## Problem details
In your reply, restate all of the records below word for word.

[[ Provided records, beginning ]]

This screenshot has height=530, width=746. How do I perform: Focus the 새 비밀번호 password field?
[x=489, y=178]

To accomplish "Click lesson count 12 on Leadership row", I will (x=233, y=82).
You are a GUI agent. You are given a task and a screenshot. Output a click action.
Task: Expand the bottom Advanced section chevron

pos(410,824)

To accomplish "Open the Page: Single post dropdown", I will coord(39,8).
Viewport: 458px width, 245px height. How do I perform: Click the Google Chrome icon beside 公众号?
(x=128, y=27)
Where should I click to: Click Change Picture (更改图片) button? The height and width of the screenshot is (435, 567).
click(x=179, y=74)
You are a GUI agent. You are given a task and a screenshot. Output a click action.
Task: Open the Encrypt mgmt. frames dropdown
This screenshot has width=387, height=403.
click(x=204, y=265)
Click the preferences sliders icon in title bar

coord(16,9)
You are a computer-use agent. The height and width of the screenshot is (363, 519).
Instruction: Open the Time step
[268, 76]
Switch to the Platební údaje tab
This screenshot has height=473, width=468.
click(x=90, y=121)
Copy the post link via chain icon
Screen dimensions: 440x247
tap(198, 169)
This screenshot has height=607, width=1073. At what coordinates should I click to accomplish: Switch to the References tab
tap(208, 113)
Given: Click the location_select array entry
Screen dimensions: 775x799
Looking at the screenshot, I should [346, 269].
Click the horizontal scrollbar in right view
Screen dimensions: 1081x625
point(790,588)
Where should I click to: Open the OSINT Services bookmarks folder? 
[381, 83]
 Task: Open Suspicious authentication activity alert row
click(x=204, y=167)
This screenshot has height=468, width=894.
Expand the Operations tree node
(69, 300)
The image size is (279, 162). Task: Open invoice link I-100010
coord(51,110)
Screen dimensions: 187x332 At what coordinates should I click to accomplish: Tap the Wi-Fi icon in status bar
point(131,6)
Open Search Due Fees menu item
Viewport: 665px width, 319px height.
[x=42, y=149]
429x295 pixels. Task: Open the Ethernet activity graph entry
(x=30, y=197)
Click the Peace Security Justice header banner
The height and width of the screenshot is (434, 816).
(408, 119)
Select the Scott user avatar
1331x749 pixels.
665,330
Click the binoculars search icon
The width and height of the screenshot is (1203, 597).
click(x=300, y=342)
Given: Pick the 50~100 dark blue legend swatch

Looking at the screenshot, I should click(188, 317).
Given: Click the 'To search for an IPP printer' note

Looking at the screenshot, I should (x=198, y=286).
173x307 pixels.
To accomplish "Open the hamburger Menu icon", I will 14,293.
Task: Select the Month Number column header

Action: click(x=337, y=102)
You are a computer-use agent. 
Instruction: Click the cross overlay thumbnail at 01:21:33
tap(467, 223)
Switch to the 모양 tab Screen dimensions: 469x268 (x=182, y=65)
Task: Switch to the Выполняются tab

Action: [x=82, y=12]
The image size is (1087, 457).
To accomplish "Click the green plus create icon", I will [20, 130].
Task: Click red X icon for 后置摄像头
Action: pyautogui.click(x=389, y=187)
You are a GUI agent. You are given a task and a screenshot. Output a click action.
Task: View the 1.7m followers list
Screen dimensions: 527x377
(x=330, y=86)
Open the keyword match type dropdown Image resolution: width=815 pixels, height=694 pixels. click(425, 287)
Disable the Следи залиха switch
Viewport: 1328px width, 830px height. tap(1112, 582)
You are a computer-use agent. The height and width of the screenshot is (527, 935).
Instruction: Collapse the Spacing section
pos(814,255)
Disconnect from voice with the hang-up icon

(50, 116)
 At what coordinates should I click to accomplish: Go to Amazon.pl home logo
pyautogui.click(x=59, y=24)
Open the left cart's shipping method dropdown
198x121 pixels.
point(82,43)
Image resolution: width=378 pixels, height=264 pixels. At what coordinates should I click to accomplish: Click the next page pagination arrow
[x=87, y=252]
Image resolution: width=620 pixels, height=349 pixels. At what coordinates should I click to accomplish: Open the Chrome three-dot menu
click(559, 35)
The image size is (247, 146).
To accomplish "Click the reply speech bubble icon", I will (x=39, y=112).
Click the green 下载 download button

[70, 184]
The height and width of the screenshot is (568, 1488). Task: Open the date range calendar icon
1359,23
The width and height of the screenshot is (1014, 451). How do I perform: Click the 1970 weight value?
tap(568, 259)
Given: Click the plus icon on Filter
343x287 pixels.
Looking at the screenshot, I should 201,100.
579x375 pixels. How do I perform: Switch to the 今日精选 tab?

[[ Provided records, end ]]

## The answer
This screenshot has height=530, width=746. How do I perform: Focus the 새 비밀번호 password field?
[x=489, y=178]

To accomplish "Click lesson count 12 on Leadership row", I will (x=233, y=82).
You are a GUI agent. You are given a task and a screenshot. Output a click action.
Task: Expand the bottom Advanced section chevron

pos(410,824)

To accomplish "Open the Page: Single post dropdown", I will coord(39,8).
Viewport: 458px width, 245px height. How do I perform: Click the Google Chrome icon beside 公众号?
(x=128, y=27)
Where should I click to: Click Change Picture (更改图片) button? The height and width of the screenshot is (435, 567).
click(x=179, y=74)
You are a GUI agent. You are given a task and a screenshot. Output a click action.
Task: Open the Encrypt mgmt. frames dropdown
This screenshot has width=387, height=403.
click(x=204, y=265)
Click the preferences sliders icon in title bar

coord(16,9)
You are a computer-use agent. The height and width of the screenshot is (363, 519).
Instruction: Open the Time step
[268, 76]
Switch to the Platební údaje tab
This screenshot has height=473, width=468.
click(x=90, y=121)
Copy the post link via chain icon
Screen dimensions: 440x247
tap(198, 169)
This screenshot has height=607, width=1073. At what coordinates should I click to accomplish: Switch to the References tab
tap(208, 113)
Given: Click the location_select array entry
Screen dimensions: 775x799
Looking at the screenshot, I should [346, 269].
Click the horizontal scrollbar in right view
Screen dimensions: 1081x625
point(790,588)
Where should I click to: Open the OSINT Services bookmarks folder? 
[381, 83]
 Task: Open Suspicious authentication activity alert row
click(x=204, y=167)
This screenshot has height=468, width=894.
Expand the Operations tree node
(69, 300)
The image size is (279, 162). Task: Open invoice link I-100010
coord(51,110)
Screen dimensions: 187x332 At what coordinates should I click to accomplish: Tap the Wi-Fi icon in status bar
point(131,6)
Open Search Due Fees menu item
Viewport: 665px width, 319px height.
[x=42, y=149]
429x295 pixels. Task: Open the Ethernet activity graph entry
(x=30, y=197)
Click the Peace Security Justice header banner
The height and width of the screenshot is (434, 816).
(408, 119)
Select the Scott user avatar
1331x749 pixels.
665,330
Click the binoculars search icon
The width and height of the screenshot is (1203, 597).
click(x=300, y=342)
Given: Pick the 50~100 dark blue legend swatch

Looking at the screenshot, I should click(188, 317).
Given: Click the 'To search for an IPP printer' note

Looking at the screenshot, I should (x=198, y=286).
173x307 pixels.
To accomplish "Open the hamburger Menu icon", I will 14,293.
Task: Select the Month Number column header

Action: click(x=337, y=102)
You are a computer-use agent. 
Instruction: Click the cross overlay thumbnail at 01:21:33
tap(467, 223)
Switch to the 모양 tab Screen dimensions: 469x268 (x=182, y=65)
Task: Switch to the Выполняются tab

Action: [x=82, y=12]
The image size is (1087, 457).
To accomplish "Click the green plus create icon", I will [20, 130].
Task: Click red X icon for 后置摄像头
Action: pyautogui.click(x=389, y=187)
You are a GUI agent. You are given a task and a screenshot. Output a click action.
Task: View the 1.7m followers list
Screen dimensions: 527x377
(x=330, y=86)
Open the keyword match type dropdown Image resolution: width=815 pixels, height=694 pixels. click(425, 287)
Disable the Следи залиха switch
Viewport: 1328px width, 830px height. tap(1112, 582)
You are a computer-use agent. The height and width of the screenshot is (527, 935).
Instruction: Collapse the Spacing section
pos(814,255)
Disconnect from voice with the hang-up icon

(50, 116)
 At what coordinates should I click to accomplish: Go to Amazon.pl home logo
pyautogui.click(x=59, y=24)
Open the left cart's shipping method dropdown
198x121 pixels.
point(82,43)
Image resolution: width=378 pixels, height=264 pixels. At what coordinates should I click to accomplish: Click the next page pagination arrow
[x=87, y=252]
Image resolution: width=620 pixels, height=349 pixels. At what coordinates should I click to accomplish: Open the Chrome three-dot menu
click(559, 35)
The image size is (247, 146).
To accomplish "Click the reply speech bubble icon", I will (x=39, y=112).
Click the green 下载 download button

[70, 184]
The height and width of the screenshot is (568, 1488). Task: Open the date range calendar icon
1359,23
The width and height of the screenshot is (1014, 451). How do I perform: Click the 1970 weight value?
tap(568, 259)
Given: Click the plus icon on Filter
343x287 pixels.
Looking at the screenshot, I should 201,100.
579x375 pixels. How do I perform: Switch to the 今日精选 tab?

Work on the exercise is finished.